Top of Supplied records

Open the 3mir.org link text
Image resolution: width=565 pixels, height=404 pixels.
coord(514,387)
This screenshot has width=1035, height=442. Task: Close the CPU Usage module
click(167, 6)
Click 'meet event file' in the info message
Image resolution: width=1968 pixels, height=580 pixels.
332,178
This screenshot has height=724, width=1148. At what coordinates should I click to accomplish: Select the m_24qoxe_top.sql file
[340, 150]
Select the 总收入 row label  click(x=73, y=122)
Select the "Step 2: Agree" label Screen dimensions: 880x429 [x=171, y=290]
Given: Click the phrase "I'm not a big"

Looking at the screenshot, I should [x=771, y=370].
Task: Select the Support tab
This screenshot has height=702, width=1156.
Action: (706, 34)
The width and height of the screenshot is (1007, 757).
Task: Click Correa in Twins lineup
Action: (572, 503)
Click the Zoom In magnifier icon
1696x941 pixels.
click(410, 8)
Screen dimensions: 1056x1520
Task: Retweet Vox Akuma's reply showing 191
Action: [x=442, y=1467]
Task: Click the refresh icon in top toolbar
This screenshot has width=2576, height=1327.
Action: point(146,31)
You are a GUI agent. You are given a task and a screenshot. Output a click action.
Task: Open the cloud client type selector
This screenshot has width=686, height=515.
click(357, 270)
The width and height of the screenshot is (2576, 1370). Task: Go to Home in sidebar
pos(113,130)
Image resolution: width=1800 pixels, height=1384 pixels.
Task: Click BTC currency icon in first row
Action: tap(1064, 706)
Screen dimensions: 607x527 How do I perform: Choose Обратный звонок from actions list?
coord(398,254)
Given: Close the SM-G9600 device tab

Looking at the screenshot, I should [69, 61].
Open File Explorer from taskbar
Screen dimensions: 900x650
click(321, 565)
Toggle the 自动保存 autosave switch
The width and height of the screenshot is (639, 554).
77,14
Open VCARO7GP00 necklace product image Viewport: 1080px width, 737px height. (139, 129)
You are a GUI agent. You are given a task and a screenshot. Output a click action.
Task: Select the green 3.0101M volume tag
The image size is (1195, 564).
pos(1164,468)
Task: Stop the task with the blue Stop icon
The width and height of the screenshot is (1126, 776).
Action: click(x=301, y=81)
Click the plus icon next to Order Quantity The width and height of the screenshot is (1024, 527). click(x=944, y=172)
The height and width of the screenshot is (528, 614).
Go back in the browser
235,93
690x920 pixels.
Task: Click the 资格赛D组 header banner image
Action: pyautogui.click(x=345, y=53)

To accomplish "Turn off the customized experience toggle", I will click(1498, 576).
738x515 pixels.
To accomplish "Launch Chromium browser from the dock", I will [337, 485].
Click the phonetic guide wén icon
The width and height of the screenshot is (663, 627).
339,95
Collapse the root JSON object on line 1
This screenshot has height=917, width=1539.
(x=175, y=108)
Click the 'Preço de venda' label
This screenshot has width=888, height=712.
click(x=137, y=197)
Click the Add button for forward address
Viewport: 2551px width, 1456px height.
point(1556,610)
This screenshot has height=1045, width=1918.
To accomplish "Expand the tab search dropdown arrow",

Bottom of Supplied records

Work task
Search the data for the word "label" and copy each line where it appears.

Completed task
Select the 总收入 row label  click(x=73, y=122)
Select the "Step 2: Agree" label Screen dimensions: 880x429 [x=171, y=290]
Click the 'Preço de venda' label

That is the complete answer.